Records for the exercise section start

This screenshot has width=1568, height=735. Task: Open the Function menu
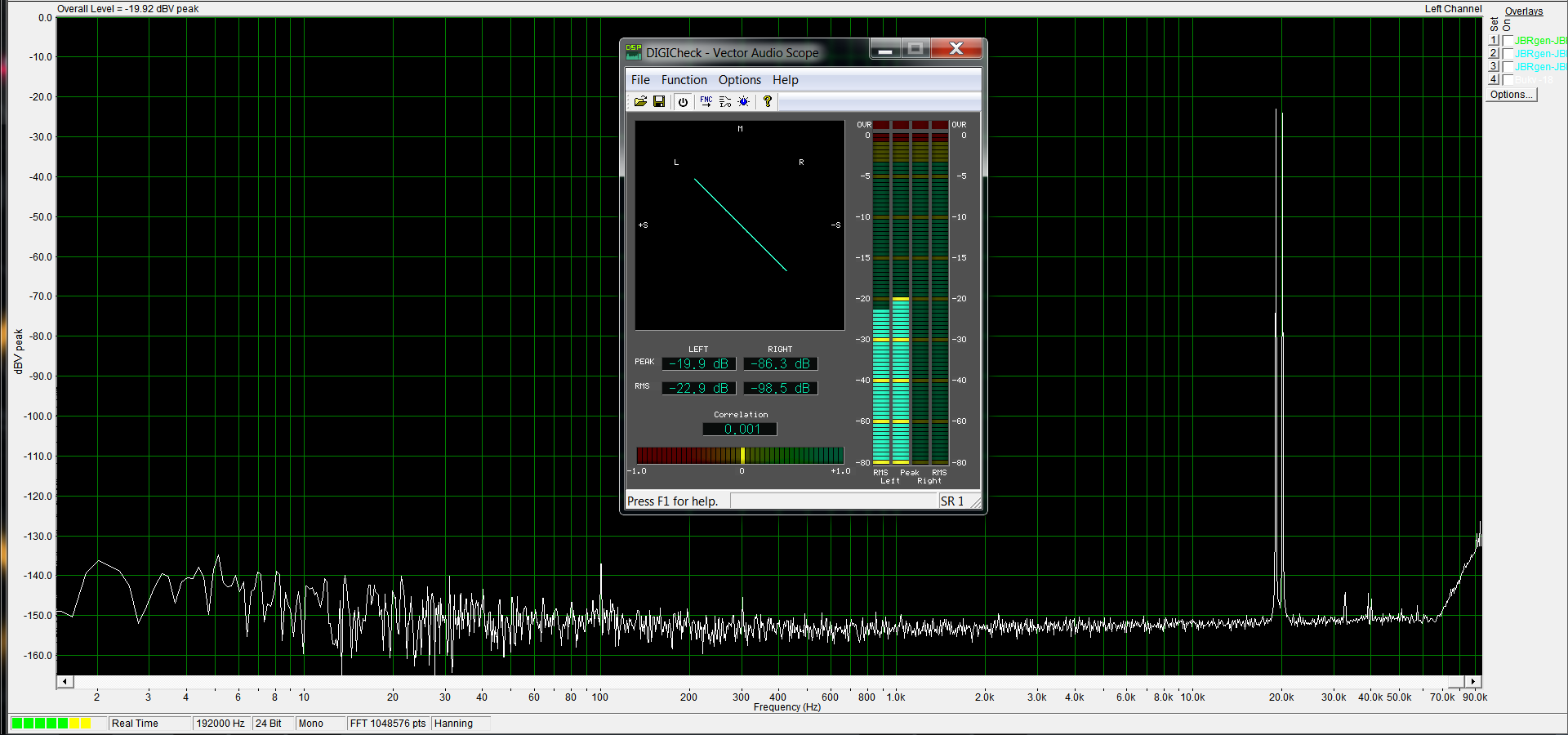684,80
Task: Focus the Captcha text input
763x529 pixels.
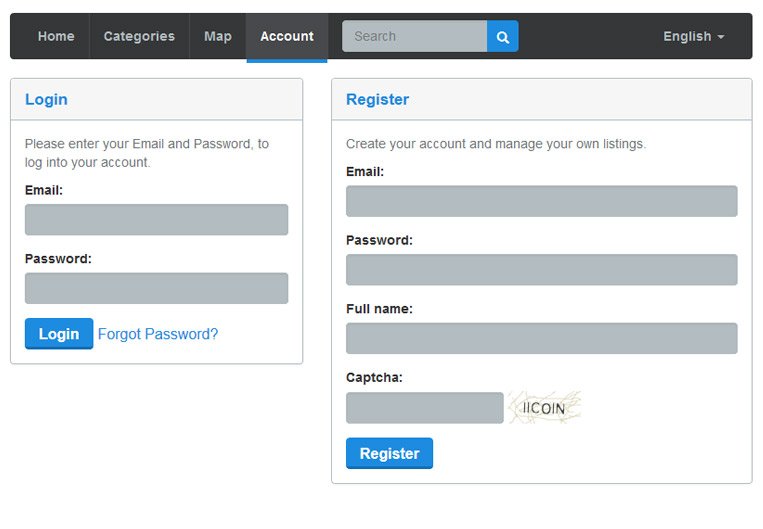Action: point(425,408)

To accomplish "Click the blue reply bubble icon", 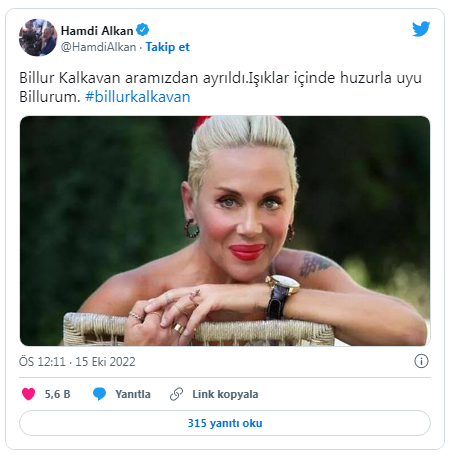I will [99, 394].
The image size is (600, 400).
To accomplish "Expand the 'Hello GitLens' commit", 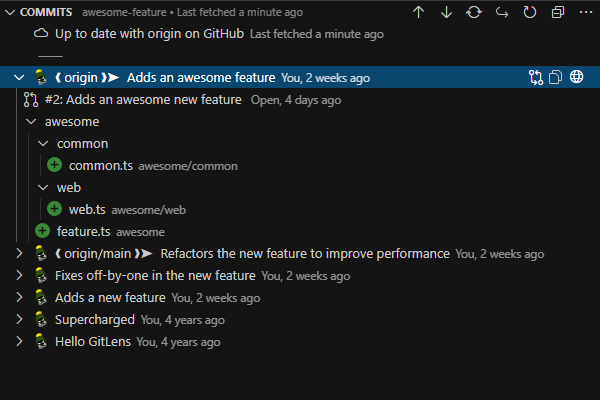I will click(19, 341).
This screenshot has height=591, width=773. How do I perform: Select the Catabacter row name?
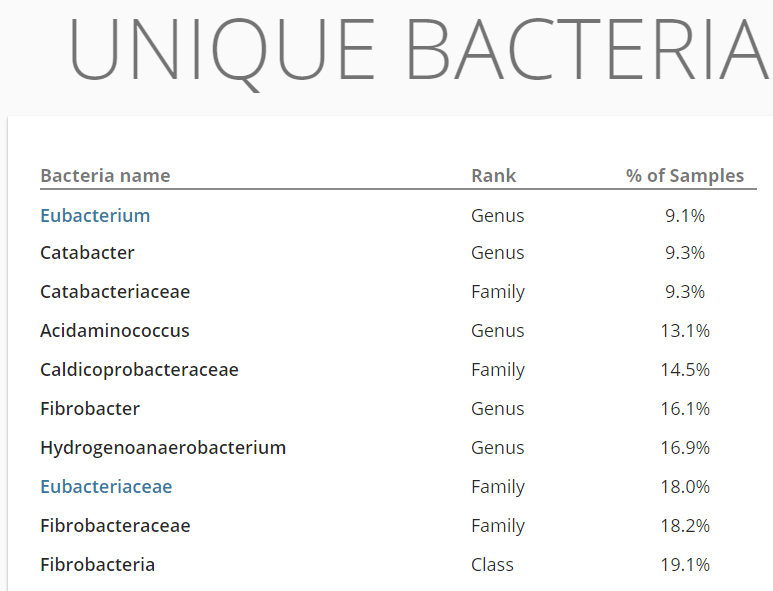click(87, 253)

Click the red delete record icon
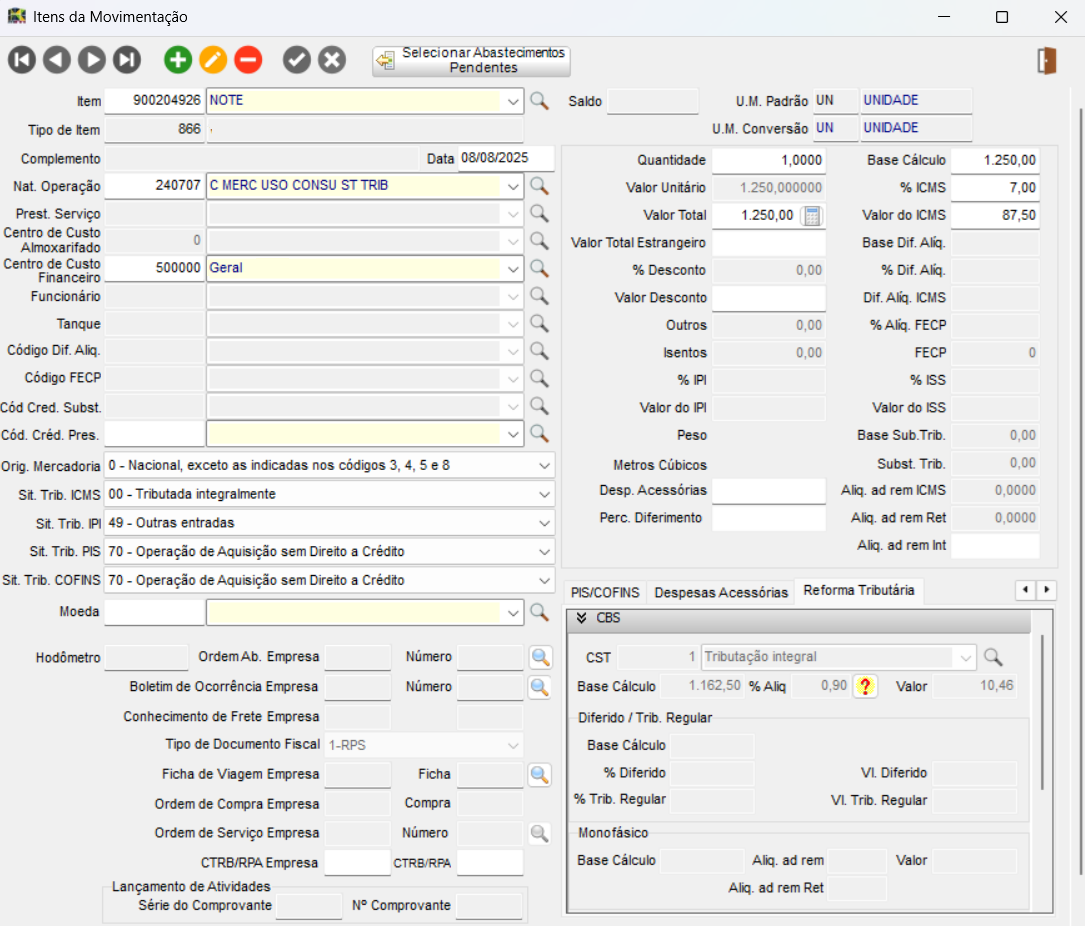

Records for the exercise section end
Records for the exercise section start

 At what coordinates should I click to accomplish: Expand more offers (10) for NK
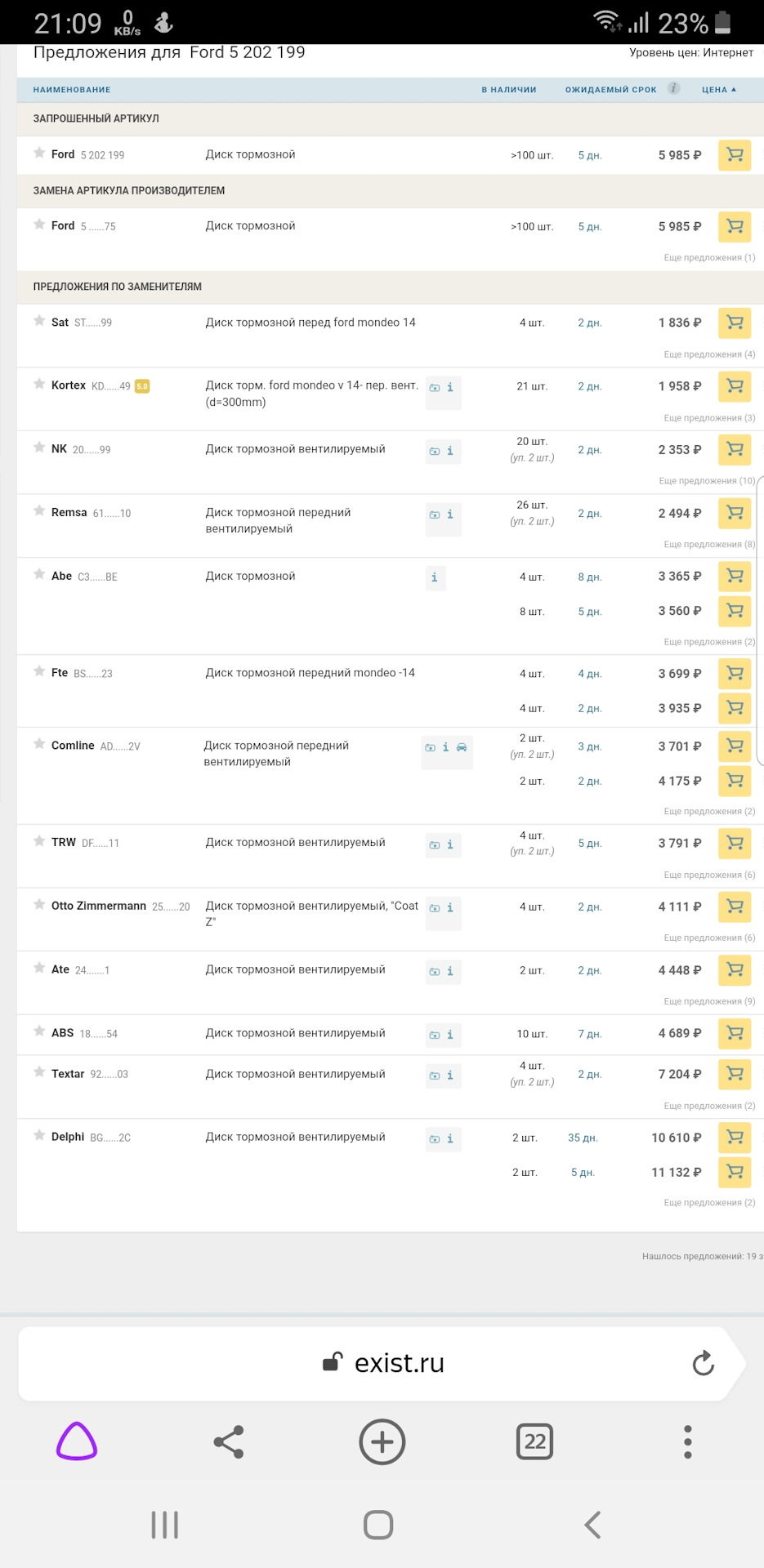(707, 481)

Records for the exercise section end
Records for the exercise section start

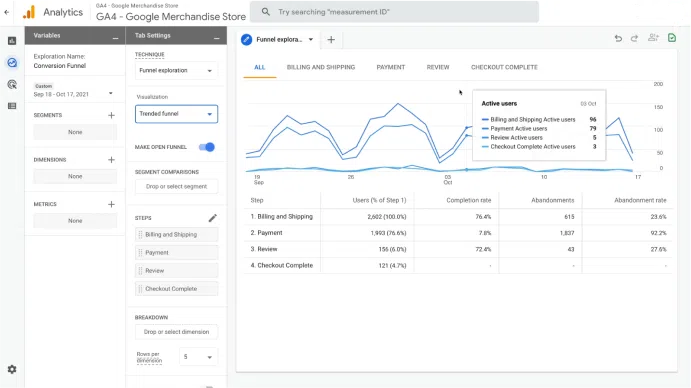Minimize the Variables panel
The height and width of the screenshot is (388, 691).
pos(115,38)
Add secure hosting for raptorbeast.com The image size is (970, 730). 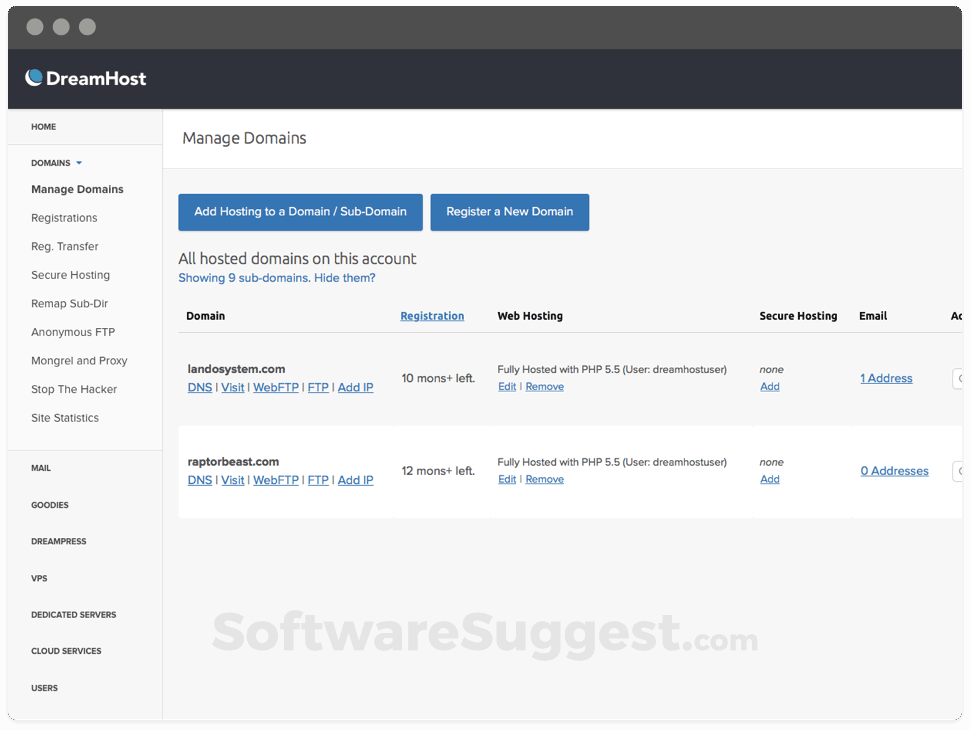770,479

Records for the exercise section end

• **How to complete this task**:
Using the material above, transcribe exactly the lines from the one holding "This screenshot has height=591, width=773." to the one holding "Click the red delete record icon", both ends kept. Do not carry over any pictures.

• **Exercise result**:
This screenshot has height=591, width=773. How do I perform: Select the Catabacter row name?
click(87, 253)

Click the red delete record icon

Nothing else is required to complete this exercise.